Since you try to generate a signal, i think use a differential equation should not be a bad idea ! it give something like that

#include <stdlib.h>
#include <stdio.h>

#define DT (0.01f) //1/s
#define W0 (3)     //rad/s

int main(void) {
    float a = 0.0f;
    float b = DT * W0;
    float tmp;

    for (int i = 0; i < 400; i++) {
        tmp = (1 / (1 + (DT * DT * W0 * W0))) * (2 * a - b);
        b = a;
        a = tmp;

        printf("%f\n", tmp);
    }
}

Still set the amplitude and frequency of the signal is a pain in the neck :/

Answer 6

Generating an accurate sine function requires an amount of resource (CPU cycles and memory) that is unwarranted in this application. Your aim to generate a "smooth" sine curve is failing to consider the requirements of the application.

• While when you draw the curve you may observe imperfections, when you apply that curve to an LED PWM drive, the human eye will not perceive those imperfections at all.

• Neither is the human eye likely to perceive the difference in brightness between adjacent values in even a 40-step curve, so interpolation is not necessary.

• It will be more efficient in general if you generate a sine function that generates the appropriate PWM drive values directly without floating point. In fact rather than a sine function a scaled raised cosine would be more appropriate, so that an input of zero results in an output of zero, and an input of half the number of values in the cycle results in the maximum value for your PWM drive.
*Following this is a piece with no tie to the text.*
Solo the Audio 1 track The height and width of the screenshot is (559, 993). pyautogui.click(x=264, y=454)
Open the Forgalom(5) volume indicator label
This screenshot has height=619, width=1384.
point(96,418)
The following function generates a raised cosine curve for an 8-bit FSD PWM from a 16 value (and 16 bytes) lookup generating a 59-step cycle. So it is both memory and performance efficient compared to your 40 step floating point implementation.

#include <stdint.h>

#define LOOKUP_SIZE 16
#define PWM_THETA_MAX (LOOKUP_SIZE * 4 - 4)

uint8_t RaisedCosine8bit( unsigned n )
{
    static const uint8_t lookup[LOOKUP_SIZE] = { 0, 1, 5, 9,
                                                 14, 21, 28, 36,
                                                 46, 56, 67, 78,
                                                 90, 102, 114, 127} ;
    uint8_t s = 0 ;
    n = n % PWM_THETA_MAX ;

    if( n < LOOKUP_SIZE )
    {
        s = lookup[n] ;
    }
    else if( n < LOOKUP_SIZE * 2 - 1 )
    {
        s = 255 - lookup[LOOKUP_SIZE * 2 - n - 2] ;
    }
    else if( n < LOOKUP_SIZE * 3 - 2 )
    {
        s = 255 - lookup[n - LOOKUP_SIZE * 2 + 2] ;
    }
    else
    {
        s = lookup[LOOKUP_SIZE * 4 - n - 4] ;
    }

    return s ;
}

For an input of 0 <= theta < PWM_THETA_MAX the curve looks like this:

Which is I suggest plenty smooth enough for illumination.

In practice you might use it thus:

for(;;)
{
    for( unsigned i = 0; i < PWM_THETA_MAX; i++ )
    {
        LedPwmDrive( RaisedCosine8bit( i ) ) ;
        Delay( LED_UPDATE_DLEAY ) ;
    }
}

If your PWM range is not 0 to 255, simply scale the output of the function; 8-bit resolution is more than enough for the task.